En lo relativo al nombre de la catedral (el de la patrona de la ciudad), la explicación más sencilla, y por lo tanto la más probable, es su situación en el lugar que ocupaba la primitiva iglesia de Santa María, en el centro de la Almudaina, construida sobre la mezquita musulmana inmediatamente después de la conquista. Como con el paso de los siglos no quedaba bien que la Villa y Corte estuviera en una ciudad fundada por los musulmanes, se forjó la leyenda de una imagen de la virgen venerada en la (inexistente) ciudad cristiana, que para evitar la profanación por los infieles durante la conquista fue escondida, bien en un almacén de trigo, bien en un cubo de la muralla, y hallada milagrosamente después de la reconquista cristiana.
Convenientemente distanciado el poder religioso, la muy católica Monarquía española encontró otros medios de dar pública fe de su piedad a través de la fundación de monasterios, santuarios, etc., aumentando el ya importante acervo que existía de antiguo en la ciudad.

La implantación cristiana más antigua de Madrid estaba en el lugar en que hoy se halla el edificio neobizantino del Panteón de Hombres Ilustres, junto a la estación de Atocha, donde probablemente existió de siempre un enclave sagrado que fue cambiando de religión según tocara.

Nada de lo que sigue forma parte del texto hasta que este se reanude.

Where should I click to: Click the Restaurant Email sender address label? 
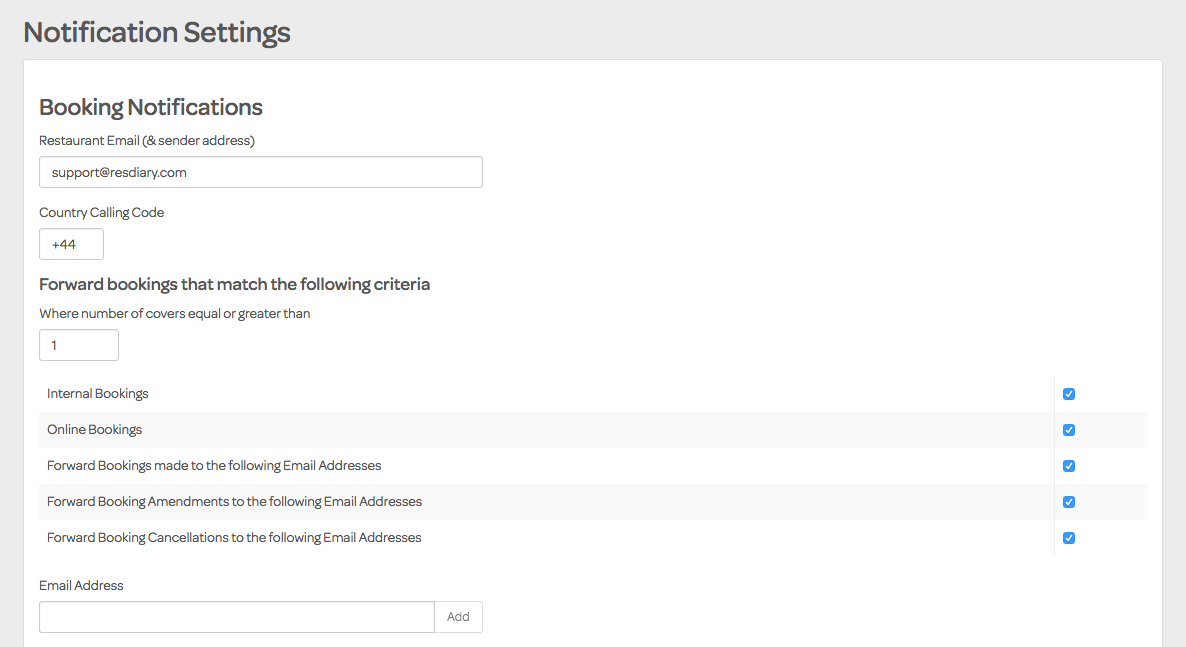coord(147,140)
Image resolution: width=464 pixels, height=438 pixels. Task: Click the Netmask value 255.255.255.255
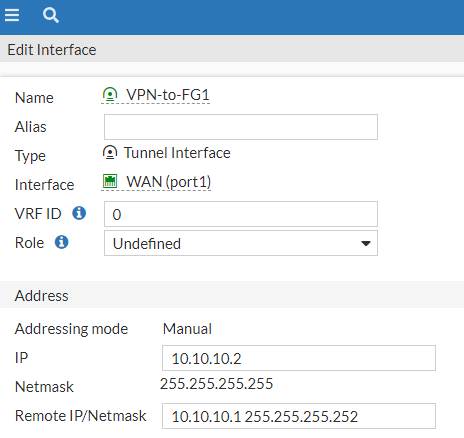pos(216,384)
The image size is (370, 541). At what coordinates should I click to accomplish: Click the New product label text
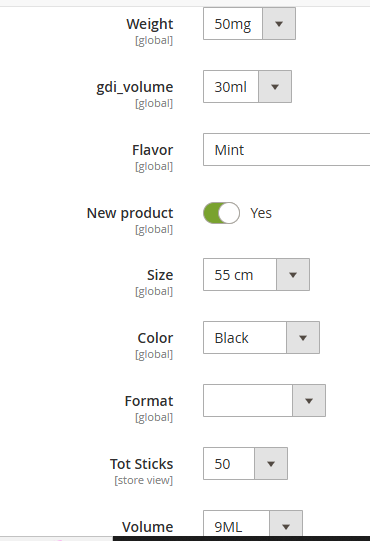click(x=130, y=213)
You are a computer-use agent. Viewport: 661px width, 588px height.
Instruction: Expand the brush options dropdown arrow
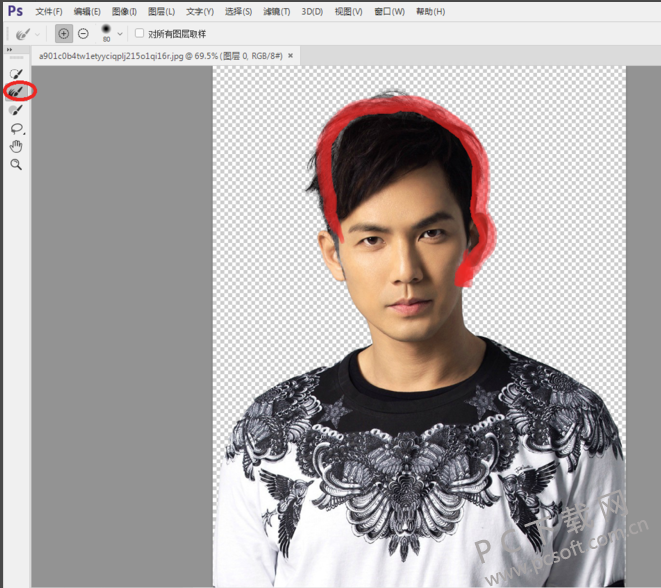(x=121, y=34)
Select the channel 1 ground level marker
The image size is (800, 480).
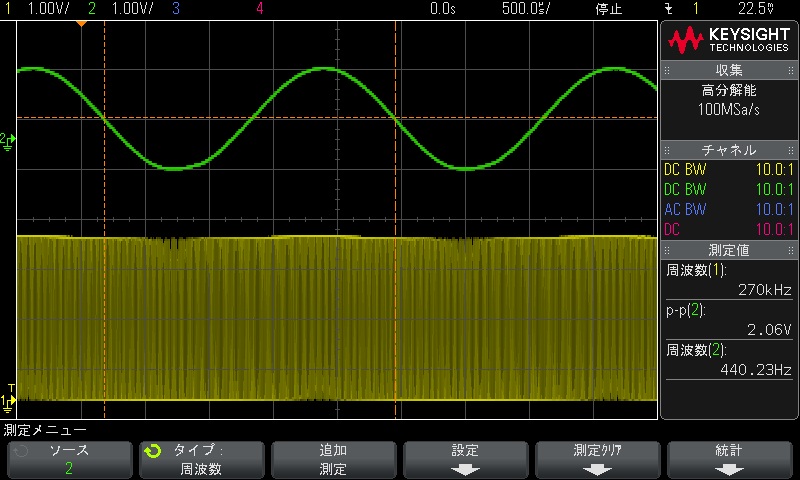[x=8, y=402]
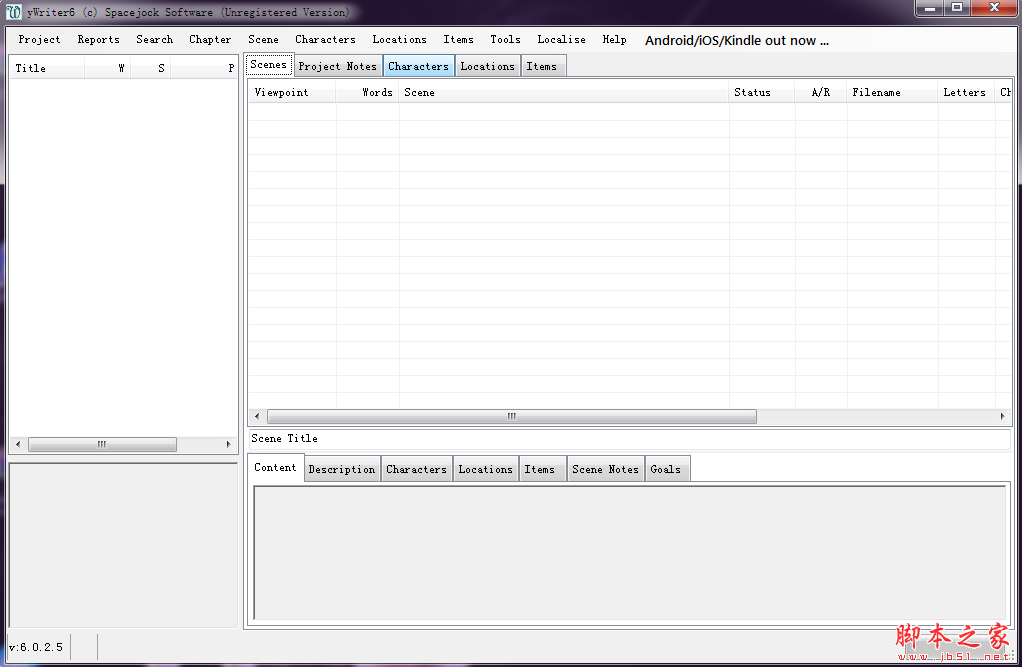Open the Reports menu

click(x=98, y=40)
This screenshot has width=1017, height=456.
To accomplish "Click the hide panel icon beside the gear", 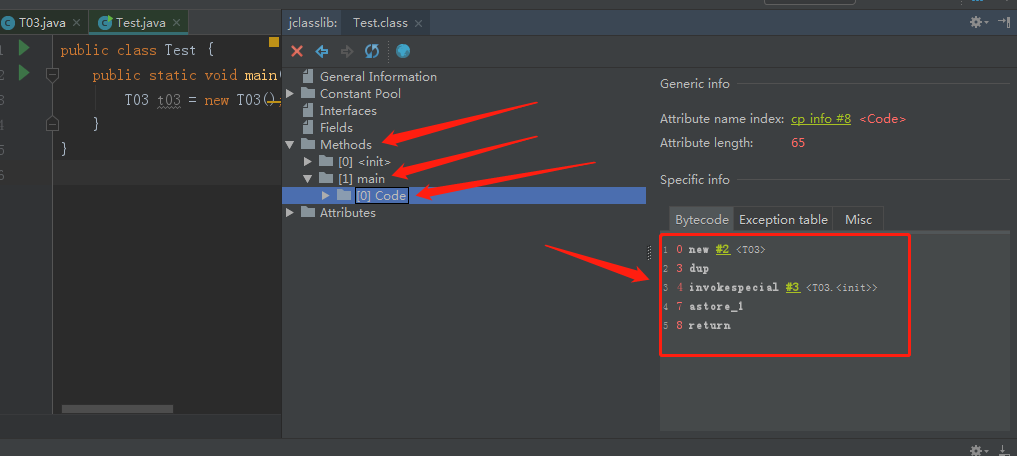I will point(1003,22).
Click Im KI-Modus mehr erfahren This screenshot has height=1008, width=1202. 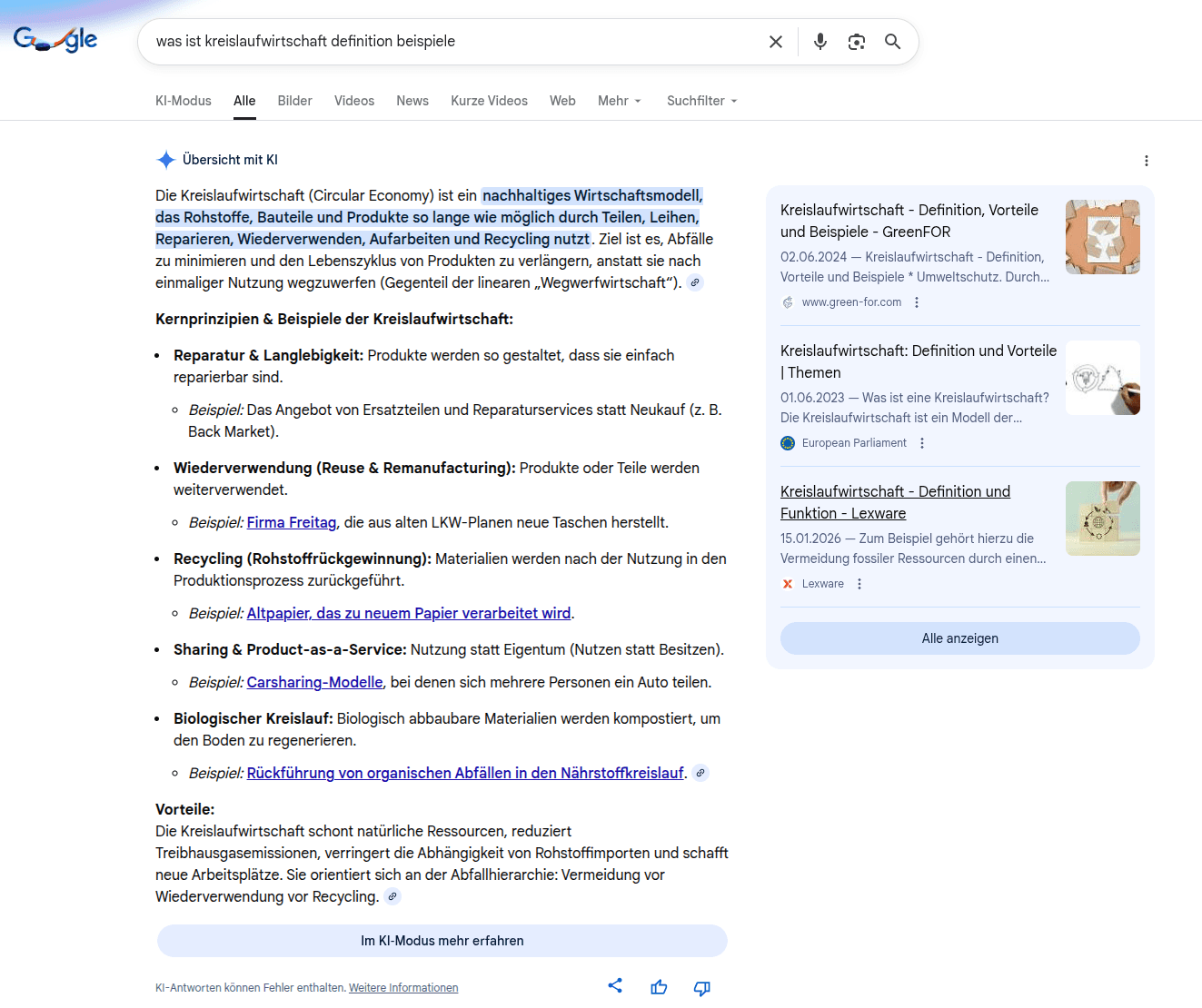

Según una leyenda, hacia el año 720 un supuesto caballero madrileño (en Madrid no había, que se sepa, asentamientos anteriores al siglo IX), don Gracián Ramírez, devoto de una imagen de la virgen perdida y encontrada entre la «hierba tocha» (el término parece referirse a una hierba especialmente alta y robusta que debía de haber en el lugar), edificó en el sitio del hallazgo una capilla.
Creyendo los moros que la capilla era en realidad una fortificación, se aprestaron a destruirla, a lo que don Gracián y los suyos intentaron oponerse en un desigual combate. Ante lo imposible de la victoria, don Gracián tomó la razonable precaución de degollar a su mujer e hijas para evitar que fueran ultrajadas por los victoriosos infieles. Ganada milagrosamente la batalla gracias a la intercesión de la imagen, al volver al santuario don Gracián las halló vivas, en un precedente medieval de las posibilidades de resetear que ofrece hoy día la informática.

La santa esposa de san Isidro es conocida con el apelativo de santa María de la Cabeza porque existió durante siglos la costumbre de pasear esta parte de su anatomía en procesión para implorar la lluvia en épocas de sequía.
Los restos mortales de san Isidro fueron desenterrados en 1212 por orden del rey Alfonso VIII, que pudo reconocer en el cadáver incorrupto al pastor que milagrosamente le había guiado por el atajo que le permitió atacar la retaguardia del ejército musulmán, lo que fue clave para su victoria en Las Navas de Tolosa.
De esta forma «el santo» echó también a título póstumo una mano en la empresa de la Reconquista, aunque de forma más discreta que el apóstol Santiago, ya que no consta que tras guiar a las tropas cristianas interviniera personalmente en la batalla.